Extracted text:
If the world consited of talking chips instead of people I think I would be the plain chip. The chip that has no salt, chesse, or flavor.  I always try to add a spice maybe some seasoning, but the only problem with that is it never lasts. It always comes off in a few days. Im always super safe I do not cross the line I stand back and draw another one as a warning. Theres no fun in that, I’m no fun. I just know how fragile chips are, and i don’t wanna take any chances whatsoever. Is that anyway to live life? Probably not. Because of this I grew up having NO SOCIAL SKILLS NONE! I feel like I still have a child like perspective on things involving relationships. Help me…..

Happiness is hard

Happiness is hard work man!

You have to learn to isolate your own needs, then hone in on those needs, and finally respect them. I love a clean room, but I have to remeber to respect my needs enough to do it everyday even when I really do not feel like it.

The same dilema occurs with working out, reading, writing, and driving I have to find time to do things that either make me happy, or will lead to happiness. Sometimes things are hard to do, but you keep reminding yourself of how happy you will be later on in life.

It’s true a lot of people find comfort in being miserable, thats why so many of us are depressed and such. Just Do, create, DO, just keep DOing thats the secret. The secret to happiness.

Stored rows:
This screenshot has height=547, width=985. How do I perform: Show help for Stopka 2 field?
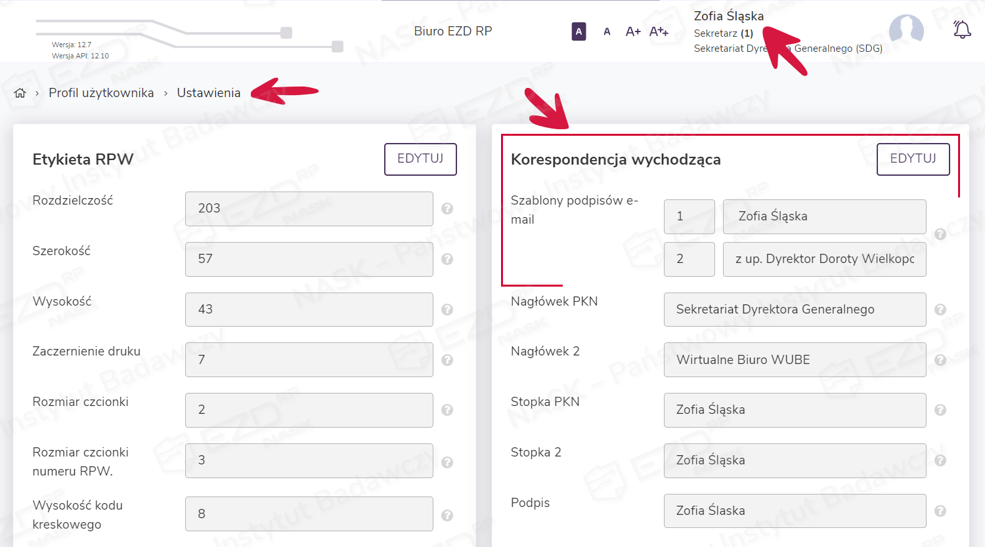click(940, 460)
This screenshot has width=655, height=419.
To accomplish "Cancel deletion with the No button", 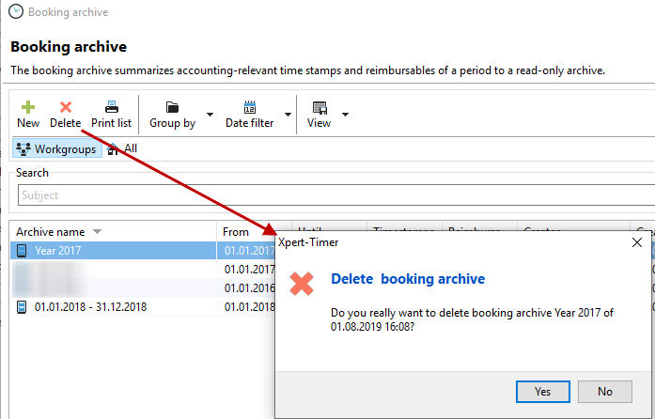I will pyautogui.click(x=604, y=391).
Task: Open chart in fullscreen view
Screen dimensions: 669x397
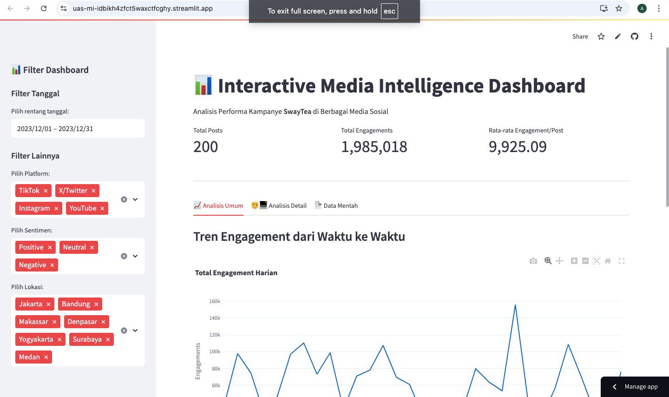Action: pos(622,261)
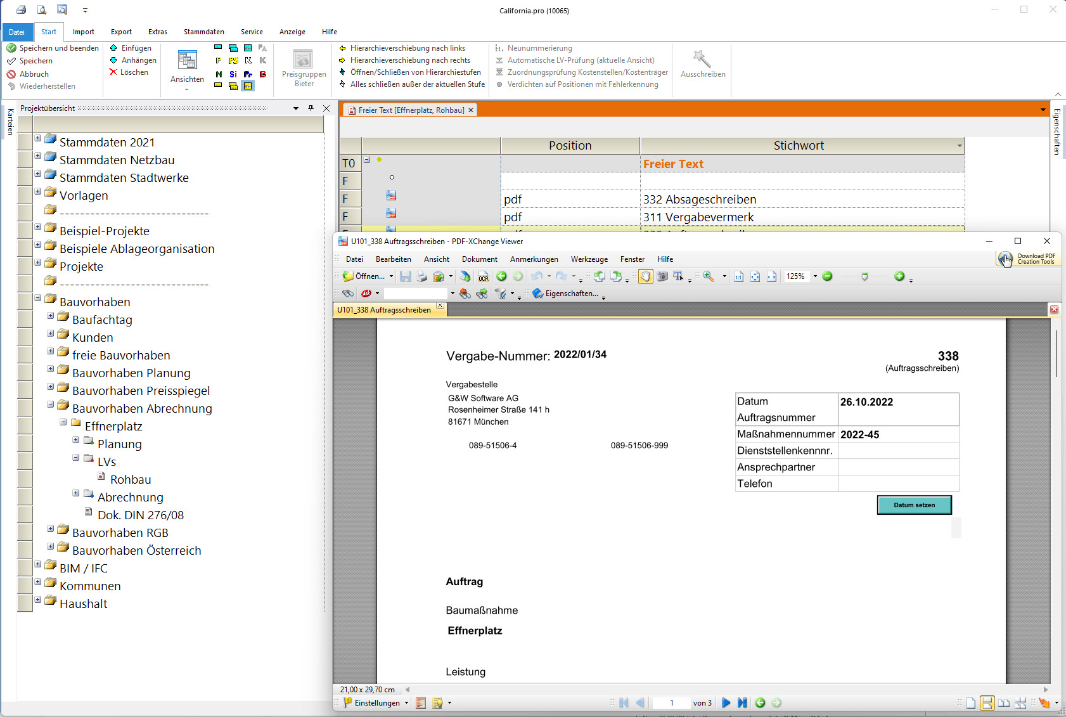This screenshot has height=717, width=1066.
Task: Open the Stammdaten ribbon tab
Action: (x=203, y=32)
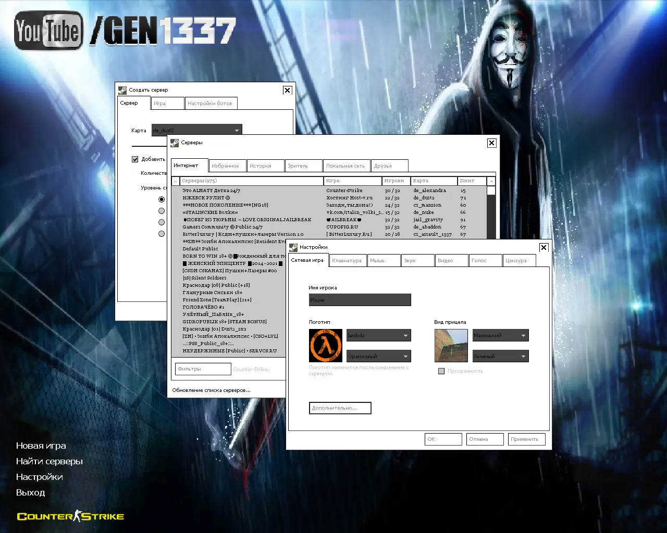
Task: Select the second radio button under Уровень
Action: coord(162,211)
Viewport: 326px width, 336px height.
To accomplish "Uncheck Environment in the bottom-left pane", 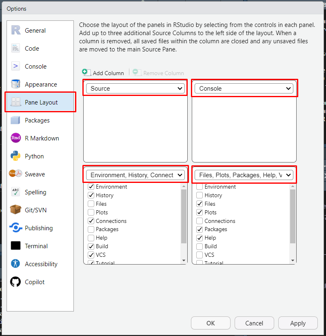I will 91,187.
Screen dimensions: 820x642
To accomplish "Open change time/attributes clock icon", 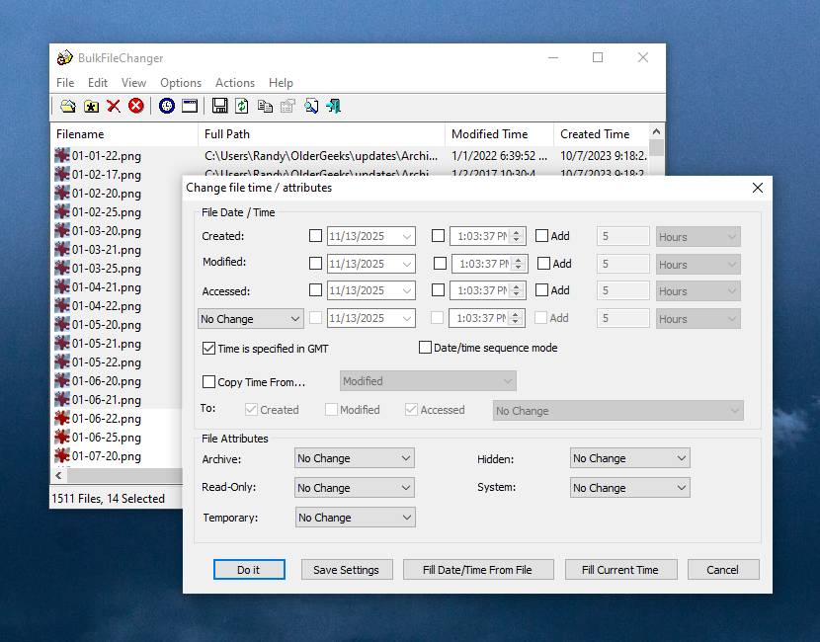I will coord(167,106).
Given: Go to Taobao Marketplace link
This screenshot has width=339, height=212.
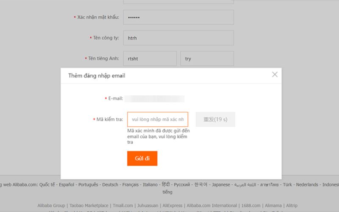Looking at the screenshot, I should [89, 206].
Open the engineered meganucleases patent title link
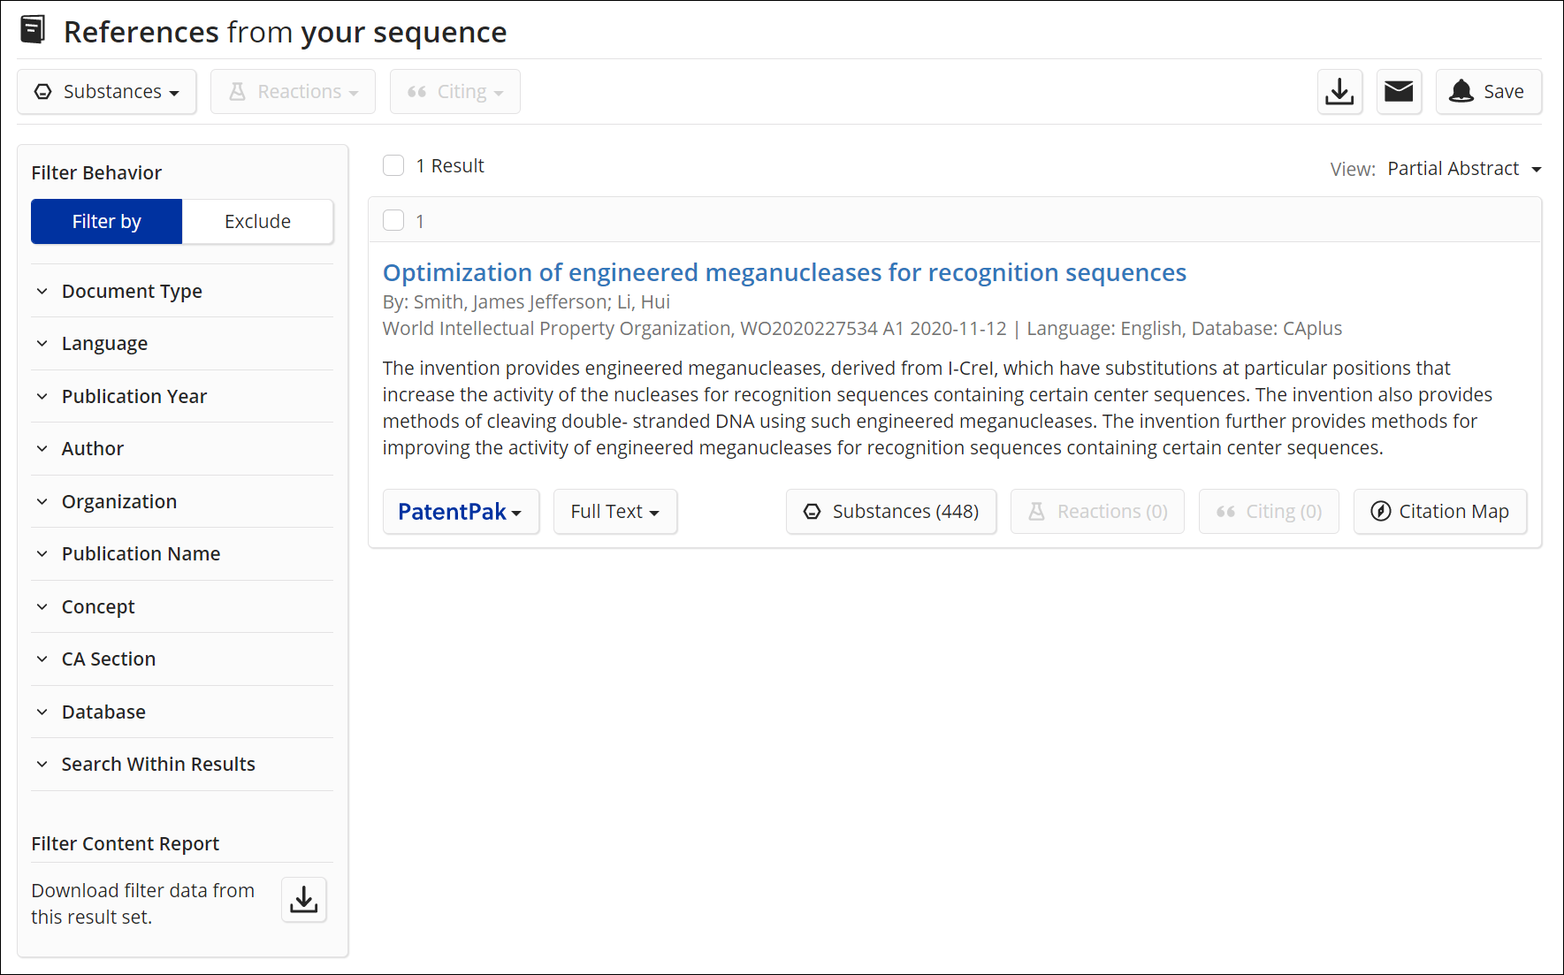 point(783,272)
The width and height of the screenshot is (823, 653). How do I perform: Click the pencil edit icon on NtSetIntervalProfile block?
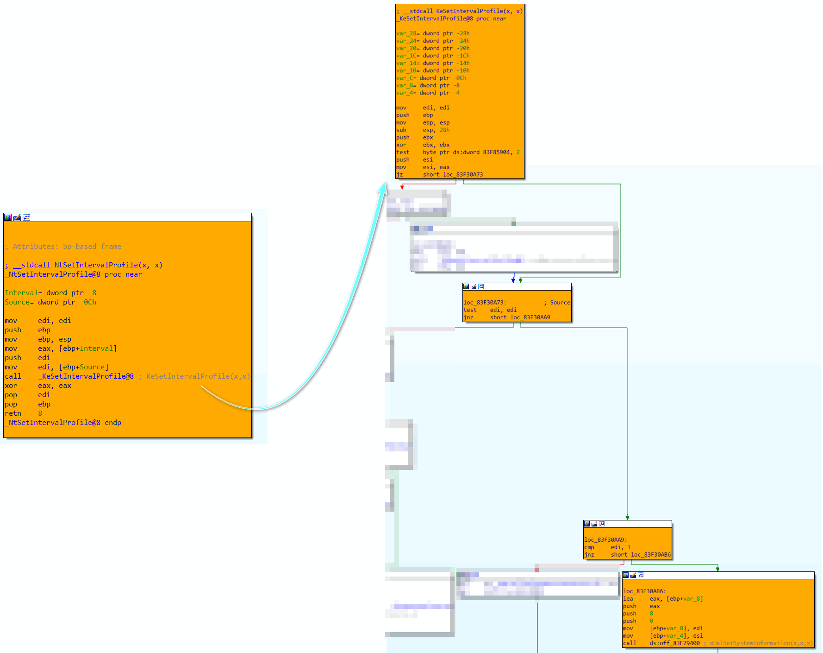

Objective 1: Name every activity listed in the passage's sentence that begins "The same dilema occurs."
Objective 2: Reproduce the passage word for word, starting with "Happiness is hard work" and going on through "feel like it.".
The listing has no connection to the passage.

Problem solution 1: working out, reading, writing, driving

Problem solution 2:
Happiness is hard work man!

You have to learn to isolate your own needs, then hone in on those needs, and finally respect them. I love a clean room, but I have to remeber to respect my needs enough to do it everyday even when I really do not feel like it.